A gestão democrática do ensino público é instituída por meio do reconhecimento da função política da educação e isso se dá frente aos rumos da sociedade na luta pela democratização do país. A Conferência Mundial sobre Educação para Todos, realizada na Tailândia (1990), é o marco da nova posição de realinhamento do Estado brasileiro com as reformas neoliberais. O Banco Mundial assume posição expressiva no financiamento da educação básica. O fortalecimento da gestão e a ampliação da autonomia foram destacados como “direção prioritária” da política educacional.
Como vemos um dos mais importantes princípios da gestão democrática é o da autonomia, que não pode ser confundida com o individualismo, como prega o discurso neoliberal. Na perspectiva de uma gestão democrática, a definição de autonomia deve estar fundamentada nos princípios da escola cidadã. Sendo assim, a gestão democrática da escola, princípio para a construção do projeto político pedagógico, implica em refletir sobre as políticas educacionais, processo que deve ser conduzido segundo uma determinada concepção de educação e de sociedade. Ou seja, a autonomia da escola deve ser construída e o projeto político pedagógico visto como instrumento de luta. 
 
Rio de Janeiro, 13 de junho de 2016.
 




[1] O Consenso de Washington foi um encontro ocorrido na capital dos Estados Unidos, no ano de 1989. Foram convocados, diversos economistas latino-americanos liberais, funcionários do Fundo Monetário Internacional (FMI), Banco Mundial, Banco Interamericano de Desenvolvimento (BID) e do governo norte-americano. O encontro buscava avaliar as reformas econômicas na América Latina. As conclusões do encontro formam um conjunto de medidas para promover o ajustamento macroeconômico dos países em desenvolvimento.
 
[2] A Conferência realizada na cidade de Jomtien, teve como objetivo estabelecer compromissos mundiais para garantir a todas as pessoas os conhecimentos básicos necessários a uma vida digna, condição insubstituível para o advento de uma sociedade mais humana e mais justa.
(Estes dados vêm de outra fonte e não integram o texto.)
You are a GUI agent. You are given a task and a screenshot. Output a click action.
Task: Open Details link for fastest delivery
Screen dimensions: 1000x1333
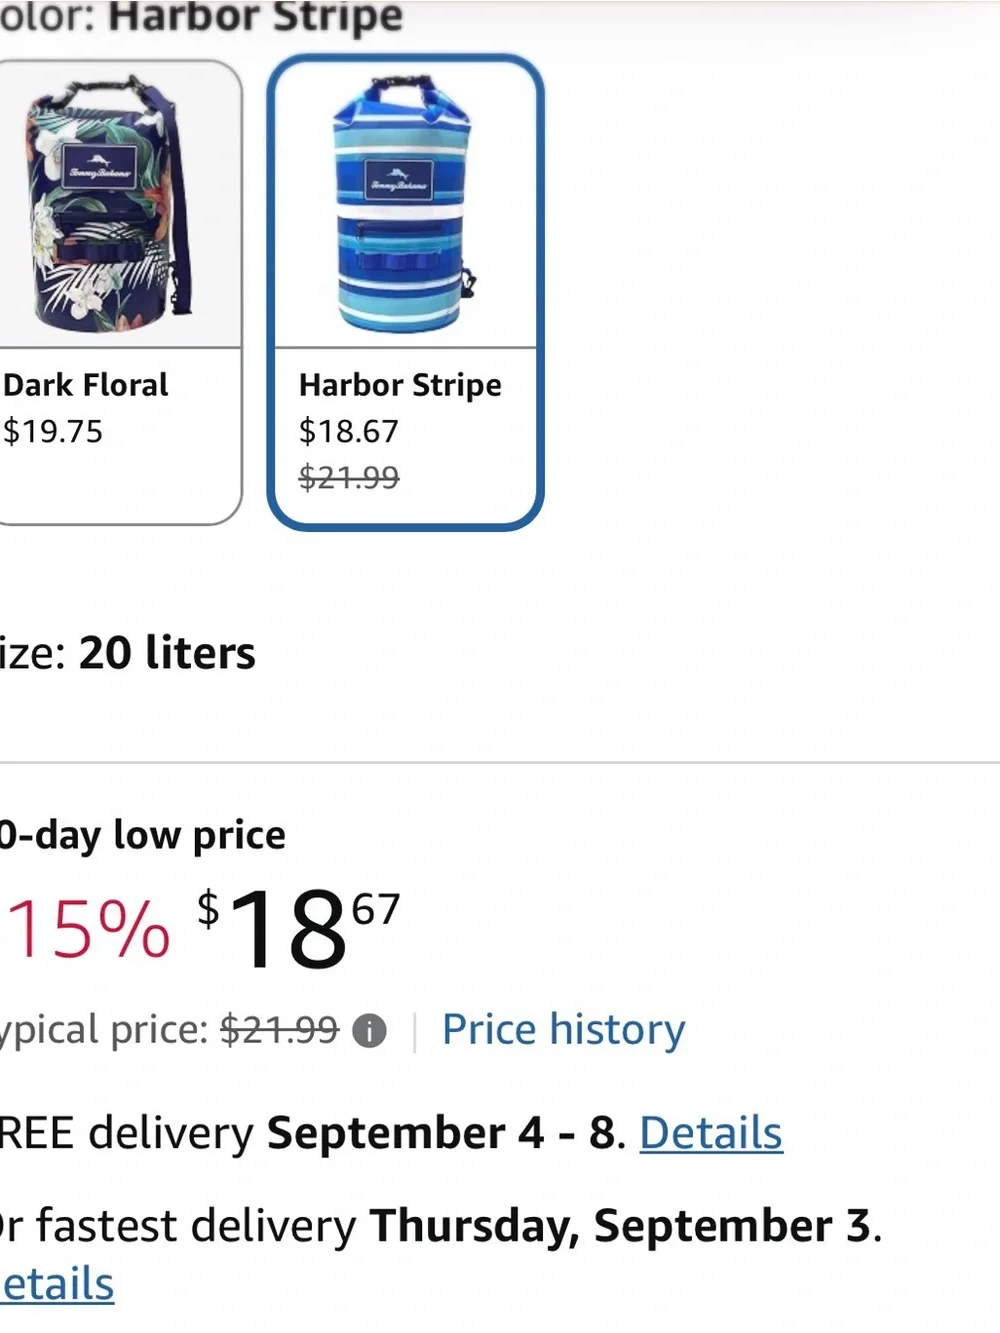pyautogui.click(x=57, y=1285)
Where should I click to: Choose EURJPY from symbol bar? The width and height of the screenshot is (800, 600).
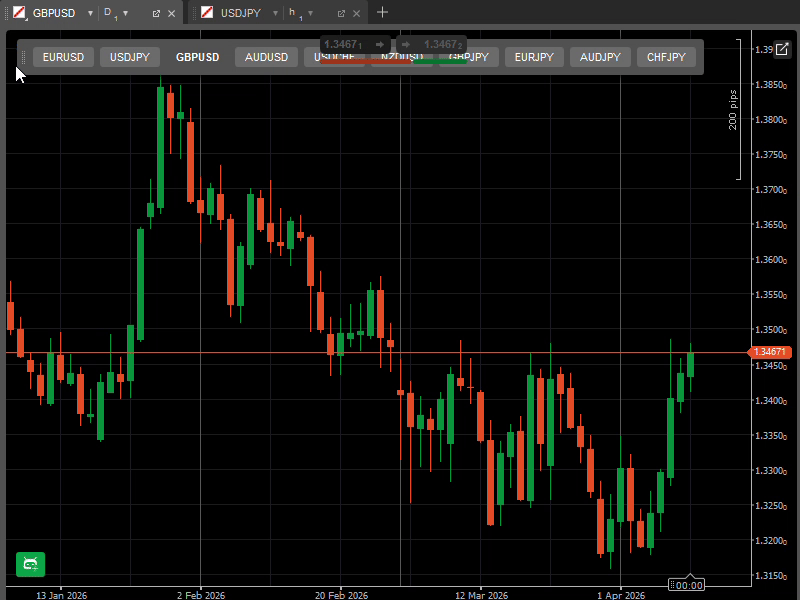[534, 57]
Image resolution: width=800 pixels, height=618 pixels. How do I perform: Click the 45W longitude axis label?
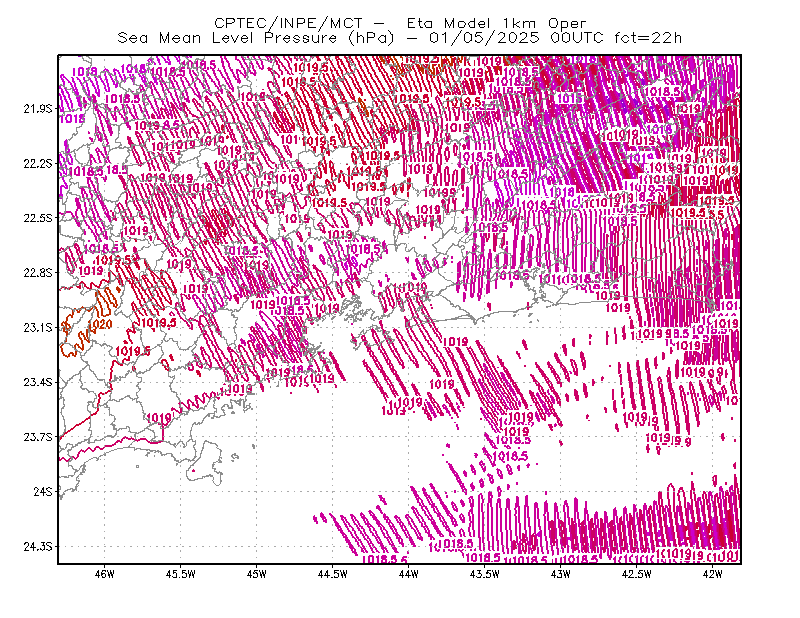[x=257, y=574]
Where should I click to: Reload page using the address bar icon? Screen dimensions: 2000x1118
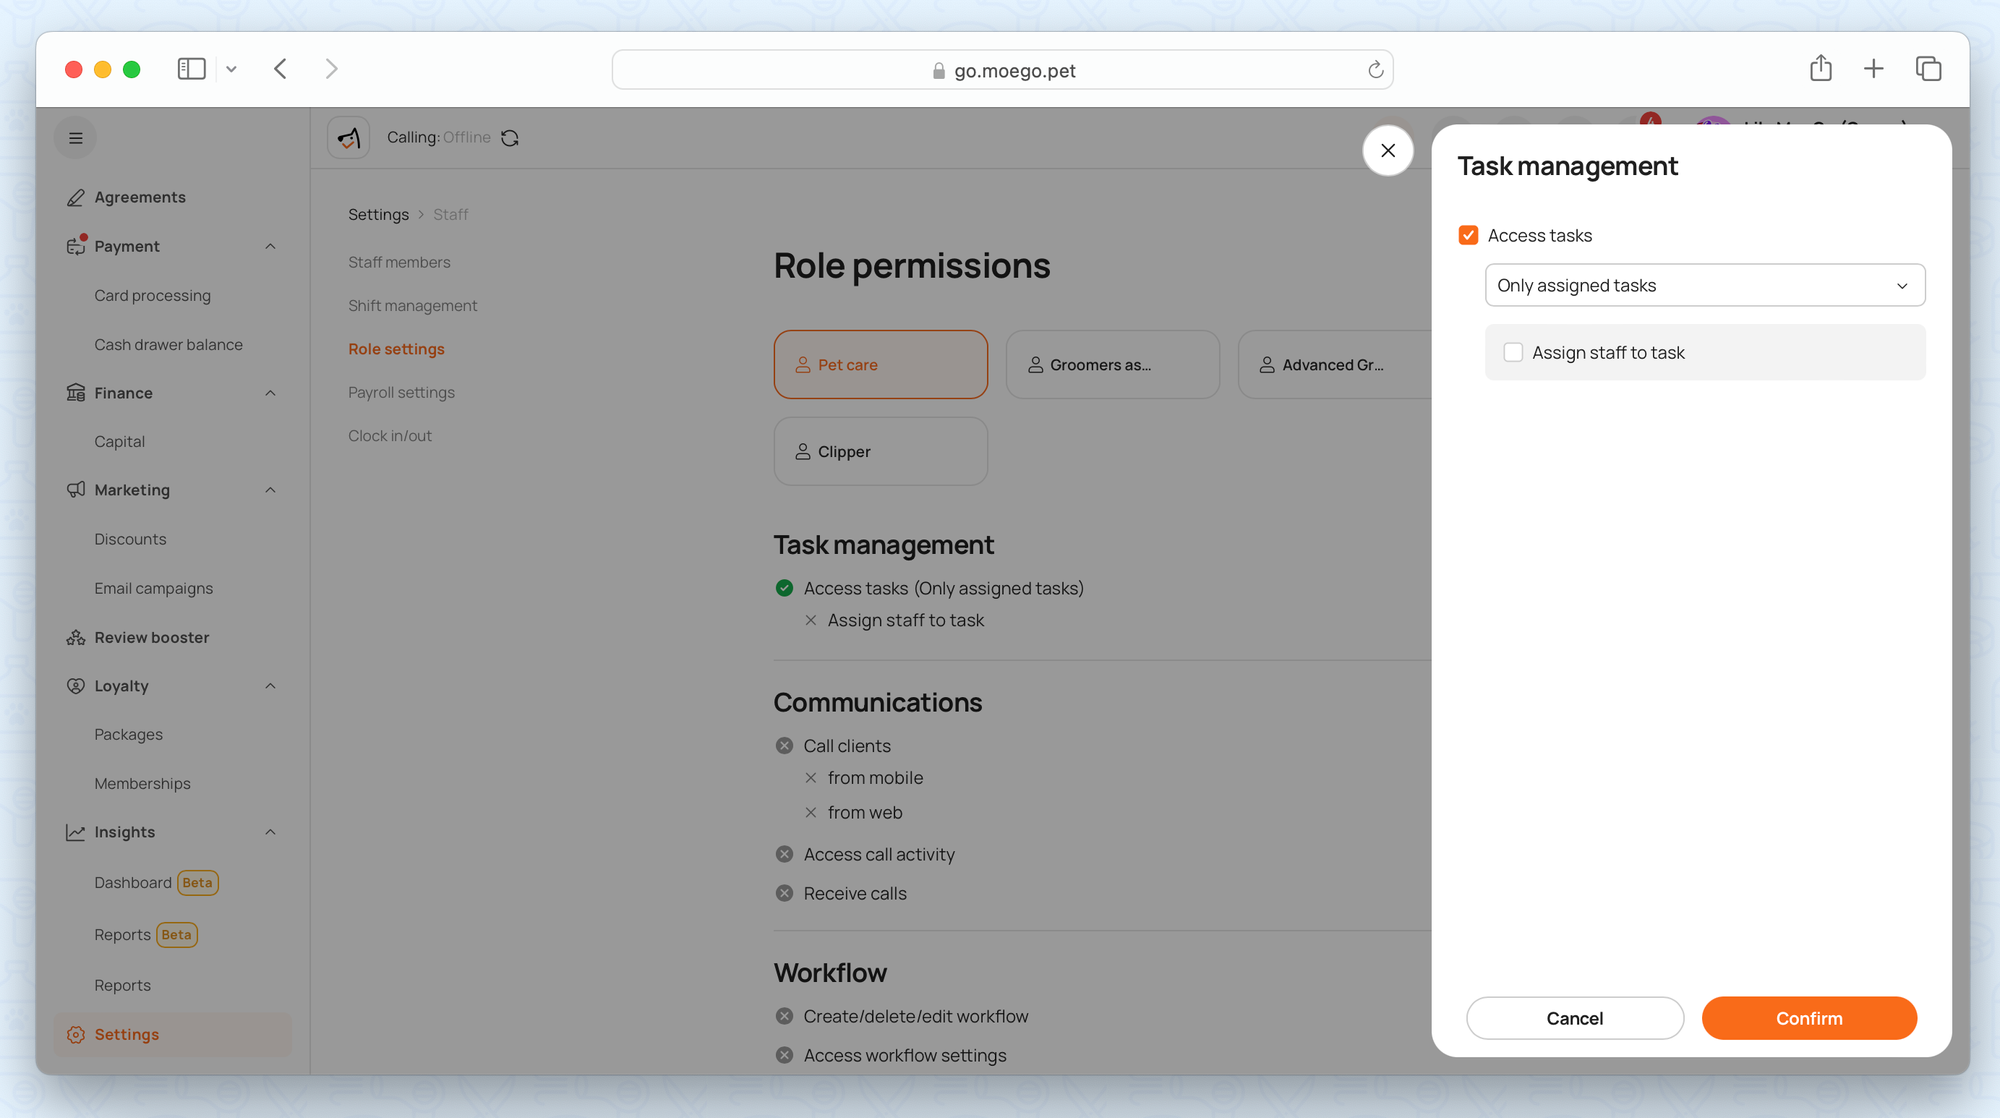[1375, 70]
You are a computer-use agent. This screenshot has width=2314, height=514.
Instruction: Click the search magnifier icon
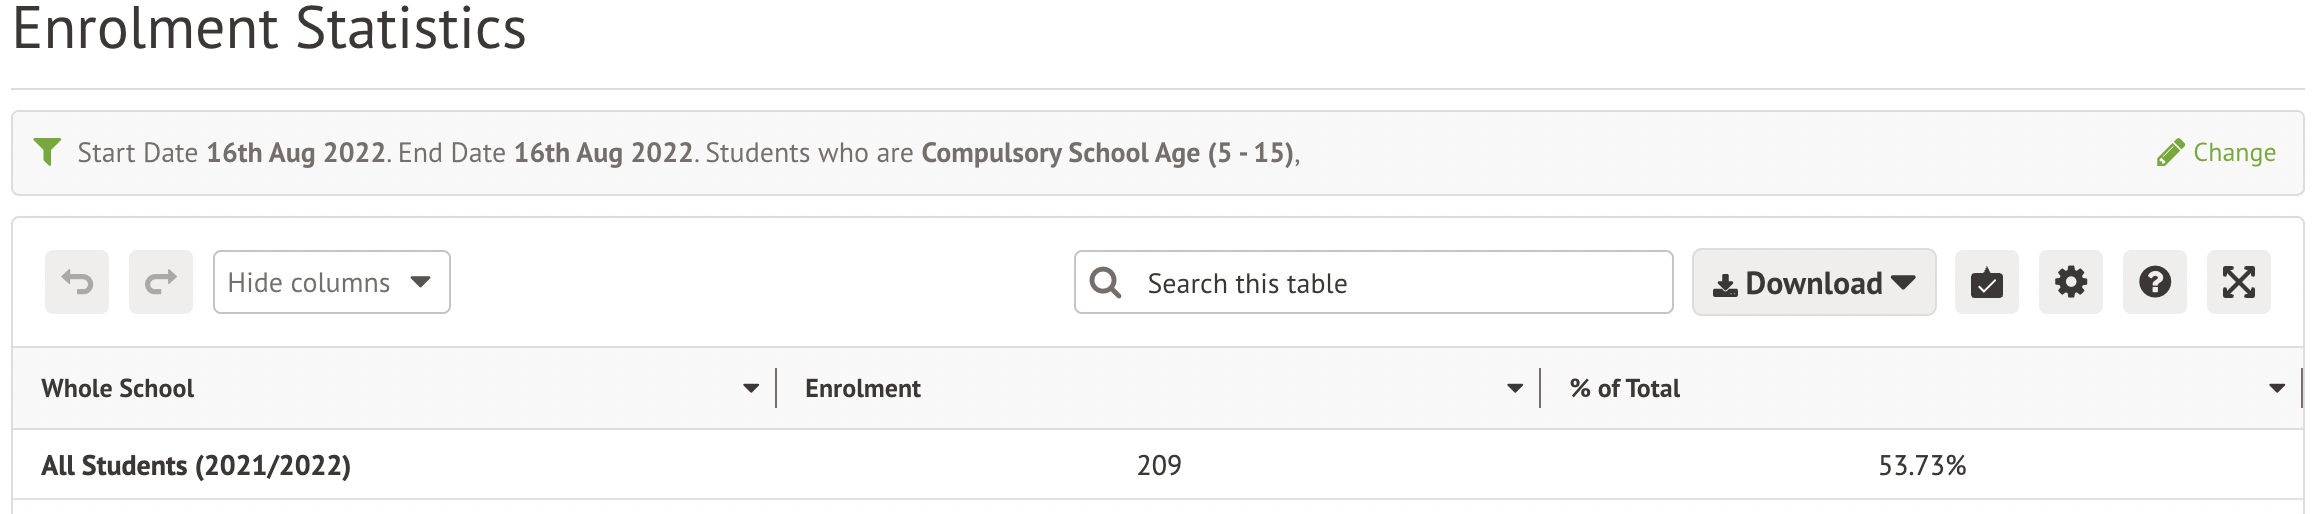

Participaram das discussões a UNESCO e a UNICEF, com apoio do Banco Mundial e de várias outras organizações intergovernamentais, regionais e organizações não governamentais.
 
[3] Documento elaborado em 1993 pelo Ministério da Educação (MEC) destinado a cumprir, no período de uma década (1993 a 2003), as resoluções da Conferência Mundial de Educação Para Todos, realizada em Jomtien, na Tailândia, em 1990, pela Unesco, Unicef, PNUD e Banco Mundial. Esse documento é considerado “um conjunto de diretrizes políticas voltado para a recuperação da escola fundamental no país”.
 
[4] CUNHA, L. A. A Educação na Nova Constituição. Revista da Associação Nacional de Educação – ANDE, Ano 6, nº 12, p. 5-10, 1987.
 
[5] PADILHA, Paulo Roberto. Planejamento dialógico: como construir o projeto político pedagógico. 7ª Ed. São Paulo, 2007.




[i] Professor, Especialista em Educação e Poeta.